Increase the proportion of pregnant women who receive early and adequate prenatal care — MICH‑08 Data Methodology and Measurement

About the National Data

Data

Baseline: 76.4 percent of pregnant females received early and adequate prenatal care in 2018

Target: 80.5 percent

Numerator
Number of births to females receiving adequate prenatal care by the Adequacy of Prenatal Care Utilization Index (APNCU).
Denominator
Number of live births.
Target-setting method
Percentage point improvement
Target-setting method details
Percentage point improvement from the baseline using Cohen's h effect size of 0.10.
1
Target-setting method justification
Trend data were not available at the time of establishing the baseline and target for this objective. A percentage point improvement was calculated using Cohen's h effect size of 0.1. This method was used because there was a lack of data available on recent trends.

Methodology

Methodology notes

The Adequacy of Prenatal Care Utilization Index (APNCU) is a measure of prenatal care utilization that combines the month of pregnancy prenatal care began with the number of prenatal visits. Rates can be classified as "intensive use," "adequate," "intermediate," or "less than adequate." For this measure, adequate prenatal care is defined as a score of either "adequate" or "intensive use."

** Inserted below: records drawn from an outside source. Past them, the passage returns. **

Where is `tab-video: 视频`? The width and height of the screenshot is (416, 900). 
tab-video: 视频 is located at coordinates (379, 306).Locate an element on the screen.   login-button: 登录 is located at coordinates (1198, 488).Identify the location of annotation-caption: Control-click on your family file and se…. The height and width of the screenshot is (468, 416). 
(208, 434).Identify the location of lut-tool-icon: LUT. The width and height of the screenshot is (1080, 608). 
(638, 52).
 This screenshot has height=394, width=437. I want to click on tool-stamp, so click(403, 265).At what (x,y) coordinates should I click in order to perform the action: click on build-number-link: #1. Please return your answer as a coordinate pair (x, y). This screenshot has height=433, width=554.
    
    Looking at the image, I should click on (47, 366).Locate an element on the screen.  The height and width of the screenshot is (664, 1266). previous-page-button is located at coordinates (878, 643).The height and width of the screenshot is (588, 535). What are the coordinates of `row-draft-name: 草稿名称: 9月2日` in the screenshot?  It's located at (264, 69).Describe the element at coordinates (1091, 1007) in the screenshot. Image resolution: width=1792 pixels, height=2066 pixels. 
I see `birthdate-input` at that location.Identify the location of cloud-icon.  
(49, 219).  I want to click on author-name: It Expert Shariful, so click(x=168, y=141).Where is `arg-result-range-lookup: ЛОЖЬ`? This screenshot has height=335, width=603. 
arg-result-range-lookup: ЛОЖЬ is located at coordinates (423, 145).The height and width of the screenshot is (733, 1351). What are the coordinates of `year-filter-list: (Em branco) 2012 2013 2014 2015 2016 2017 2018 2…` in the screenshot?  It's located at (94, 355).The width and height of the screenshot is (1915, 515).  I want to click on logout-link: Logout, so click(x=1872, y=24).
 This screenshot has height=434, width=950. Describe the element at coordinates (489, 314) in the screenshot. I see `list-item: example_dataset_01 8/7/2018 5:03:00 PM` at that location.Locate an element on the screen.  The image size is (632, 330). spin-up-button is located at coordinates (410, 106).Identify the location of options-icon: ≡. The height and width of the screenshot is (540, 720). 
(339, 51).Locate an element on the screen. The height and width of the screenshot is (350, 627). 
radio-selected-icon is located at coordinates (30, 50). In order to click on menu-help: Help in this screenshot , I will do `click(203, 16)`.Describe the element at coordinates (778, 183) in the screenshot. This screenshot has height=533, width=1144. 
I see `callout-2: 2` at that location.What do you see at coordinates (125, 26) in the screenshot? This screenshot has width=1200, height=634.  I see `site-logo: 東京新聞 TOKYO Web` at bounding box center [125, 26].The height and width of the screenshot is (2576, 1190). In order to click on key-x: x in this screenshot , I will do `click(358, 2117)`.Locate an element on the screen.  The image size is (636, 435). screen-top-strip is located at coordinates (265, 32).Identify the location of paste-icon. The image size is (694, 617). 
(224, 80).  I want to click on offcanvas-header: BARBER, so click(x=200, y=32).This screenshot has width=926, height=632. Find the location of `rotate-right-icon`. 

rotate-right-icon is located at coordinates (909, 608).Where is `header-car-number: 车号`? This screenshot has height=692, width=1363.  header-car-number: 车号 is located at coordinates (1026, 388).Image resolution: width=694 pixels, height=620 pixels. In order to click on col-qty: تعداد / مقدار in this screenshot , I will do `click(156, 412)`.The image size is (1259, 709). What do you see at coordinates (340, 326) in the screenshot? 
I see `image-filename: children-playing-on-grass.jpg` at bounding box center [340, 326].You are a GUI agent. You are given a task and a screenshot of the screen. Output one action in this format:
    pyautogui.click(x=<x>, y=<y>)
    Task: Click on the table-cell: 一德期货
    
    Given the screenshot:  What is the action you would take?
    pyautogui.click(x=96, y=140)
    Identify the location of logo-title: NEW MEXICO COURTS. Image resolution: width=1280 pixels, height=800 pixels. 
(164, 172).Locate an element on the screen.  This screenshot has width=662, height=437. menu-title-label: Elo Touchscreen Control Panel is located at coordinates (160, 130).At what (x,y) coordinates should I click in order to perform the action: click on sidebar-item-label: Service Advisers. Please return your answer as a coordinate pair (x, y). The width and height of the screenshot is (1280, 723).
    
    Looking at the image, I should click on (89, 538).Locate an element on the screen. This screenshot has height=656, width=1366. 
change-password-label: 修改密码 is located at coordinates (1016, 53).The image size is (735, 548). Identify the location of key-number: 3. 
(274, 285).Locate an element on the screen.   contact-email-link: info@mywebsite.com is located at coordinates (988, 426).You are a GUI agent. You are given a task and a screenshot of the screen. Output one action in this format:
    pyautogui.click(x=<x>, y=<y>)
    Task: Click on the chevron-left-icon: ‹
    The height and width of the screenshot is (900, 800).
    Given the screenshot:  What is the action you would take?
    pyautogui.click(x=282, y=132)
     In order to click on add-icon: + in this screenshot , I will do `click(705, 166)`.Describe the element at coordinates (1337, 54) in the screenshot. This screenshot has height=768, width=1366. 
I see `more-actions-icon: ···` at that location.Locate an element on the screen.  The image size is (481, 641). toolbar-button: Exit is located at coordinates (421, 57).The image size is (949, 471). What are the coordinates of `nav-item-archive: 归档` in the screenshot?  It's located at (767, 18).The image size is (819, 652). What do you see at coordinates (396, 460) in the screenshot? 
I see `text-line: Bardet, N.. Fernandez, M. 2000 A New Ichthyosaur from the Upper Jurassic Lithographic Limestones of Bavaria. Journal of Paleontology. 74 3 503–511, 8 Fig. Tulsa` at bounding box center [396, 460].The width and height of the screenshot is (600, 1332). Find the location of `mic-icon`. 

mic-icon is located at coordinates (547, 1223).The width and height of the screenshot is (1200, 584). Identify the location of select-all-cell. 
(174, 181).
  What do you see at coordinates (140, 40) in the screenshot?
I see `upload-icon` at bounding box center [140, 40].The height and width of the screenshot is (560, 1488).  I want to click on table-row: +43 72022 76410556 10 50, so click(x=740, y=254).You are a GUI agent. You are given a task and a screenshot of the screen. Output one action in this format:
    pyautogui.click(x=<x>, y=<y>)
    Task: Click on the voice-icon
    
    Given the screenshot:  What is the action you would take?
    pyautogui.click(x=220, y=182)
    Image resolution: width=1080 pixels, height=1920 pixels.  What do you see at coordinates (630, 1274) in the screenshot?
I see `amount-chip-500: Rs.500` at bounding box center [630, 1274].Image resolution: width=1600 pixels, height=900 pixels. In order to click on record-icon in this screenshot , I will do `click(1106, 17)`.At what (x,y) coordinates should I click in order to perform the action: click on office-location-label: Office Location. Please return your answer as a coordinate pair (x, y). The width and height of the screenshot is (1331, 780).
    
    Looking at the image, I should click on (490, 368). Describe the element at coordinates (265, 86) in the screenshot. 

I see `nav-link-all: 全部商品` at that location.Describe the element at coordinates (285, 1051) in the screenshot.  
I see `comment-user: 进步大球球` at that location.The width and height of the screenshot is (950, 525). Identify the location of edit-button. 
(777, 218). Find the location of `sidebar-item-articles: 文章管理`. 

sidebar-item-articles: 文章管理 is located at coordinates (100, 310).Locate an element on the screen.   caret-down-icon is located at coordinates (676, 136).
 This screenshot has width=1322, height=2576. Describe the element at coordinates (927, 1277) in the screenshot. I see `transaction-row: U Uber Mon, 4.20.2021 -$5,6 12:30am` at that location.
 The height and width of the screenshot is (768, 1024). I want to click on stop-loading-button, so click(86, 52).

A discussion of the APNCU has been published.

History

Comparable HP2020 objective
Retained, which includes core objectives that are continuing from Healthy People 2020 with no change in measurement.

References

Additional resources about the objective

Kotelchuck M. An evaluation of the Kessner Adequacy of Prenatal Care Index and a proposed Adequacy of Prenatal Care Utilization Index. Am J Public Health. 1994 Sep;84(9):1414-20. doi: 10.2105/ajph.84.9.1414. PMID: 8092364; PMCID: PMC1615177.

1. Effect size h=0.1 was chosen to correspond with 10% improvement from a baseline of 50%.